Argentinisches Tageblatt
- Type: Daily newspaper
- Format: broadsheet
- Publisher: Roberto Alemann
- Founded: 1878
- Ceased publication: 13 January 2023 (print)
- Political alignment: Centrist^{[citation needed]}
- Headquarters: Buenos Aires, Argentina
- Circulation: 15,000^{[as of?]}^{[citation needed]}
- Website: Argentinisches Tageblatt

= Argentinisches Tageblatt =

Argentinisches Tageblatt was a German-language weekly newspaper published every Friday in Buenos Aires, Argentina. It was last published on January 13, 2023 and transitioned to online.

==History==
The newspaper was founded by a Swiss immigrant from Bern, Johann Alemann, and his son, Moritz, in 1878. It was first published as the Argentinisches Wochenblatt ('Argentine Weekly'). Together with his other sons, Theodor and Ernst, Alemann then inaugurated a daily newspaper, Argentinisches Tageblatt, in 1889. The weekly Wochenblatt appeared as a weekend section of the newspaper until 1967. In 1981, despite its name, the Argentinisches Tageblatt was changed to a weekly newspaper.

The Argentinisches Tageblatt was one of the many newspapers banned by the Nazis during the period of the Third Reich. Possession of the paper was forbidden throughout the territory of the Third Reich while Hitler was in power, due to the progressive stance adopted by editor-in-chief Ernesto Alemann.

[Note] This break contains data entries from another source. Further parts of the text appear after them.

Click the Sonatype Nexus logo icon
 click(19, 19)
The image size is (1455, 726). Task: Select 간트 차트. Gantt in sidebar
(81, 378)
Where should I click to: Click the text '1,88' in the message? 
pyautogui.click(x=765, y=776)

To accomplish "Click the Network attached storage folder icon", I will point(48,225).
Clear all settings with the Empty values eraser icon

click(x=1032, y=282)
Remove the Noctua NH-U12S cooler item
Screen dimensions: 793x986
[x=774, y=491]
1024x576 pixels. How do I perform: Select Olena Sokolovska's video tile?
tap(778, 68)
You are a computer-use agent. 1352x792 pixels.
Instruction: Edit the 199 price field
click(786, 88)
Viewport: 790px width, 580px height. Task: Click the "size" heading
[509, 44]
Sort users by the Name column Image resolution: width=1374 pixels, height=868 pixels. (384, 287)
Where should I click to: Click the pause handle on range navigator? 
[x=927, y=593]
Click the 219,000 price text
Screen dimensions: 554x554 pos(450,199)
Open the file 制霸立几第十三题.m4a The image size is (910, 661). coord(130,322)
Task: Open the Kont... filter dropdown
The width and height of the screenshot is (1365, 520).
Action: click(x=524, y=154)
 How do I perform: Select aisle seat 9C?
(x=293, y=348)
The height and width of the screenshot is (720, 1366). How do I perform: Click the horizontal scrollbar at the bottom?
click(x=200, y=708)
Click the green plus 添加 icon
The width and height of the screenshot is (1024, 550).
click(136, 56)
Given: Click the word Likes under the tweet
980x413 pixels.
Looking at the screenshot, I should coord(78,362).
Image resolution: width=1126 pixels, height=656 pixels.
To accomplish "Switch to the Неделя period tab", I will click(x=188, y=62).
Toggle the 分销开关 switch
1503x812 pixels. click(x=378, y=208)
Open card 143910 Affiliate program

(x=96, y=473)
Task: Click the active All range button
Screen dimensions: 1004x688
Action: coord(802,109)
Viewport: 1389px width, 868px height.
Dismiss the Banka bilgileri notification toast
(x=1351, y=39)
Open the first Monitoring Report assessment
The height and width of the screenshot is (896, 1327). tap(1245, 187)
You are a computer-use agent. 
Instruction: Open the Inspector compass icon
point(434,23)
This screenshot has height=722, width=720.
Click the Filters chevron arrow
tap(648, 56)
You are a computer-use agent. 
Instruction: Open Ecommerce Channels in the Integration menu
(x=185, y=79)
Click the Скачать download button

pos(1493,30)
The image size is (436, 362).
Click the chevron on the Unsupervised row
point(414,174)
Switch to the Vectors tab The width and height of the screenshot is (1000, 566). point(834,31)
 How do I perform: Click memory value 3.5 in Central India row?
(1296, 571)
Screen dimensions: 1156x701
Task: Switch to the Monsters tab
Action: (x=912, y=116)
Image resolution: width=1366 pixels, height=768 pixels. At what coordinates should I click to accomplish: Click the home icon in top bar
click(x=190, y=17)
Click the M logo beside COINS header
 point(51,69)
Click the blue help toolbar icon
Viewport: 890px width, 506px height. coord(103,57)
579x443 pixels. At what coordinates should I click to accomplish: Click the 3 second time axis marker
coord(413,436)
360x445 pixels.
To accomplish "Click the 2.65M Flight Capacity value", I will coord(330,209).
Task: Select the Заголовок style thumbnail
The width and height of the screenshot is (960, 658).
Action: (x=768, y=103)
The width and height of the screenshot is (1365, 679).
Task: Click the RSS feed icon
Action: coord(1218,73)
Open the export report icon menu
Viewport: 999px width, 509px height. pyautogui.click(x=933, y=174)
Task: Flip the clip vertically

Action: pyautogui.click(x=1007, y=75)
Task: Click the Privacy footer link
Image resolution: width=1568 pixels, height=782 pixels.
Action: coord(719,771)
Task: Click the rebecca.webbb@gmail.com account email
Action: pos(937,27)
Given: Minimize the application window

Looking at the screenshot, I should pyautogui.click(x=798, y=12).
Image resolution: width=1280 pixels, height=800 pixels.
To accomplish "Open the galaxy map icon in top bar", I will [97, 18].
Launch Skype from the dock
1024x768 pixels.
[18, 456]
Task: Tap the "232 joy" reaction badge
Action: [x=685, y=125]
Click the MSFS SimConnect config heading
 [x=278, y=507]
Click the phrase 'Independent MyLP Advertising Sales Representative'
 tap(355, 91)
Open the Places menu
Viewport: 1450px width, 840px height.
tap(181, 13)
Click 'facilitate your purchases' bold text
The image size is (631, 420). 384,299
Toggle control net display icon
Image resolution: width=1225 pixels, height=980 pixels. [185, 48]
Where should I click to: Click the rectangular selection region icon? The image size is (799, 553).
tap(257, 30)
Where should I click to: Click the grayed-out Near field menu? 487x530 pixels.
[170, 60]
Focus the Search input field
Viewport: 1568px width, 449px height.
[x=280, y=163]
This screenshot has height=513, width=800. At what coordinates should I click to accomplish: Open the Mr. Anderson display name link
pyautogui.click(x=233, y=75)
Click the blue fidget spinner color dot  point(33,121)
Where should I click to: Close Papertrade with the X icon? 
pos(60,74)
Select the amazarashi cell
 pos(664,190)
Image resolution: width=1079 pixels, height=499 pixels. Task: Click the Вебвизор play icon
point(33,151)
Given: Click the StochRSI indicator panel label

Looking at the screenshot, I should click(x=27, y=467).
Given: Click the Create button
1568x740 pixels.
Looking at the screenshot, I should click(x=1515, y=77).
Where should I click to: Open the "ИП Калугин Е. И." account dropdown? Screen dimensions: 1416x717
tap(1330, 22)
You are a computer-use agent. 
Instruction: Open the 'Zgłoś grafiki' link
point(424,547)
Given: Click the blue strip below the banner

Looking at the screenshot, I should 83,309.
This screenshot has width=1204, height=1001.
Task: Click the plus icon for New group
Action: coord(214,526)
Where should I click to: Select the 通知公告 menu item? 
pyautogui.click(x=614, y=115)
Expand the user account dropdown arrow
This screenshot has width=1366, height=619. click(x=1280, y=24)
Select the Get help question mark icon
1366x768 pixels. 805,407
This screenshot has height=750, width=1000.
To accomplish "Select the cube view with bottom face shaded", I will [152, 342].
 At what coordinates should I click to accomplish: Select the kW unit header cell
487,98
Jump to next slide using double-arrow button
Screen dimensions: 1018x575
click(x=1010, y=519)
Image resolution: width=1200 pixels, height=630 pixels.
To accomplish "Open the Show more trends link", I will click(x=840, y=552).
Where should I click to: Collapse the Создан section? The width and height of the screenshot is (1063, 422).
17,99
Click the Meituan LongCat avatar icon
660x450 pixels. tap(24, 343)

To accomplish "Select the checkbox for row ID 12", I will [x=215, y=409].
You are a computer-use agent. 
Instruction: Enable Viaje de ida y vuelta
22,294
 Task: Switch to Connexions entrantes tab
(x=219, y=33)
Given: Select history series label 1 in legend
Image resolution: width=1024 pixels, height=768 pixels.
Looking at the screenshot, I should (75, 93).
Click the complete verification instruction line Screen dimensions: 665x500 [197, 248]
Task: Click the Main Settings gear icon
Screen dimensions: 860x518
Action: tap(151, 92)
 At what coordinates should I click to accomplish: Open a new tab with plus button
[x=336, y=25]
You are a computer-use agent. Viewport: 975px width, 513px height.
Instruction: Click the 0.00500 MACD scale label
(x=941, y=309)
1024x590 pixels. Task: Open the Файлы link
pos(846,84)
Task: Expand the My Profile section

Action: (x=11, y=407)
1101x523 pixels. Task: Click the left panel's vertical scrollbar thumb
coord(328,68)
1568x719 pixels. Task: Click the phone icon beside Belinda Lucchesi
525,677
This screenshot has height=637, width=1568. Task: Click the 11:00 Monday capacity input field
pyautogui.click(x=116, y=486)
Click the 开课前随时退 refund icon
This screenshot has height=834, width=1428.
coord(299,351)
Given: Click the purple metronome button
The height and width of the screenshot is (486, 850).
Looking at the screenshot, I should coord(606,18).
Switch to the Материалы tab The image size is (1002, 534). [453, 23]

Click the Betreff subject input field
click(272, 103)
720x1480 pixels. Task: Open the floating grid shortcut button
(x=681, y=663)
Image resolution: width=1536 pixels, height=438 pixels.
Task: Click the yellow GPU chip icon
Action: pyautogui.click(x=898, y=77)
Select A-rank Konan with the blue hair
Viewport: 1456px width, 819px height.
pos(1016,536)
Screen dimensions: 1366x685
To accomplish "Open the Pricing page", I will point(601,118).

After the military coup of 1976 the publication supported the new authorities. An editorial called for "night and fog actions" in which opponents of the regime should disappear. Roberto Alemann, the son of the publisher, was appointed minister for economy by the military and was thus part of the regime, under which 30,000 people died between 1976 and 1983.

Roberto Alemann has been running the Tageblatt since the death of Ernesto Alemann in 1982. After Roberto's death in 2020, his brother Juan Alemann took over.